Microbubbles composition optimisation for ferritin tethering: ensuring activity and structure retention of ferritin

Atherosclerosis remains a leading cause of morbidity and mortality on a global scale, highlighting the urgent need for advanced diagnostic techniques to monitor its progression closely. Magnetic resonance imaging (MRI) is a non-invasive imaging modality for visualizing atherosclerotic plaques with enhanced sensitivity and specificity using contrast agents. Ferritin, a nano protein that stores iron, has emerged as a promising MRI contrast agent due to its ability to accumulate in atherosclerotic lesions. However, efficient delivery of ferritin to the targeted site remains a challenge. Microbubbles, which are gas-filled lipid vesicles have garnered significant attention as carriers for ferritin-based MRI contrast agents in diagnosing atherosclerosis.
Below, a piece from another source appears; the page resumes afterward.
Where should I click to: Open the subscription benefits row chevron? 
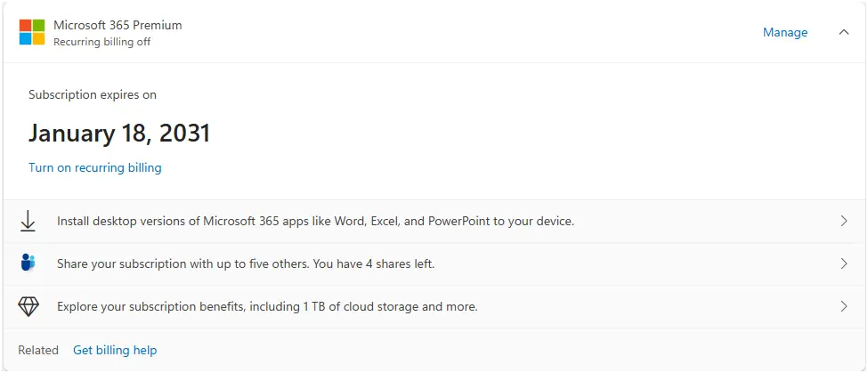tap(844, 306)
Tethering of ferritin to microbubbles is proposed to accelerate the transportation of MRI contrast agents to the targeted site and thus enables faster MRI contrast enhancement. Thus, this study will involve a comparative investigation of whether microbubbles are capable carriers of ferritin. Furthermore, recent advancements in the design and engineering of microbubbles will be examined and leveraged for enhanced stability and structural integrity. Future directions and challenges in translating microbubbles-based ferritin delivery systems into clinical applications, including optimization of formulation and safety profiles, will be discussed in the later section of this report.